Por Héctor Costa, abogado y analista político
La Ciudad Autónoma de Buenos Aires se prepara para las elecciones del próximo 18 de mayo con un dato que podría alterar el tablero político: más de 400.000 extranjeros residentes están habilitados para votar en los comicios locales. Esta cifra, que representa un porcentaje clave del padrón porteño, no solo aumenta año tras año, sino que podría marcar un quiebre en las urnas en una elección sin favoritos claros.
Peruanos, paraguayos, venezolanos, bolivianos y colombianos —radicados legalmente en la ciudad— tendrán en sus manos la posibilidad de definir el rumbo legislativo y político de CABA. En este contexto, surge una pregunta central: ¿a quién favorecerá el voto migrante?
El candidato de Unión por la Patria, Leandro Santoro, ha sido uno de los pocos en mencionar explícitamente la importancia de integrar a la comunidad extranjera al proyecto urbano, señalando que “Buenos Aires tiene que dejar de mirar a sus vecinos como mano de obra barata y empezar a escucharlos como ciudadanos con derechos”. Su discurso inclusivo y su cercanía con sectores populares podrían encontrar eco en votantes que han sido históricamente postergados en el acceso a vivienda, salud y transporte.

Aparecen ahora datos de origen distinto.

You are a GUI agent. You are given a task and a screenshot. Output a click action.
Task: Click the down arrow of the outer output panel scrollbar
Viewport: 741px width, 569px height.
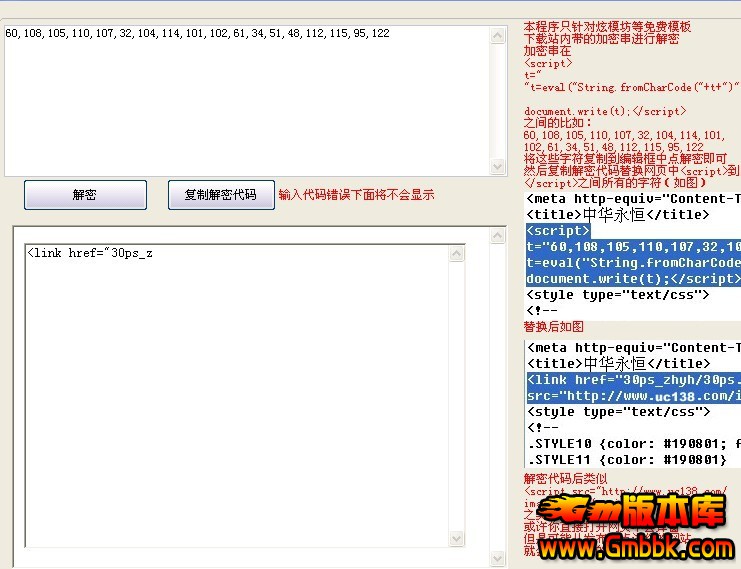pos(498,557)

En la vereda opuesta, el vocero presidencial y eventual referente libertario en la ciudad, Manuel Adorni, mantiene un tono ambiguo respecto al voto extranjero. Si bien defiende el derecho al sufragio, ha deslizado críticas a lo que llama “el uso político del migrante”, alimentando la sospecha de que parte del oficialismo teme que ese electorado rechace las políticas de ajuste impulsadas por el gobierno nacional.
Silvia Lospennato, por su parte, apuesta a una campaña enfocada en los “valores republicanos” y la “modernización institucional”, aunque con poco anclaje en las problemáticas concretas que afectan a los barrios donde vive gran parte de la población extranjera. Su estilo técnico y distante parece no conectar con los sectores migrantes, aunque podría capturar el voto de quienes priorizan la continuidad del statu quo.
El analista político Héctor Costa fue contundente: “El voto extranjero puede definir esta elección. Pero no es un voto cautivo: no responde a lealtades partidarias, sino a quién les habla con verdad y les propone una ciudad más justa. La derecha teme este escenario, porque ya no controla la calle como antes. Y eso se va a notar en las urnas”.
Con un padrón que ya no se define solo en Recoleta y Palermo, sino también en Lugano, Flores, Once y Constitución, el peso del electorado migrante pone en tensión viejas estrategias de campaña. El 18 de mayo, Buenos Aires podría sorprender a más de uno.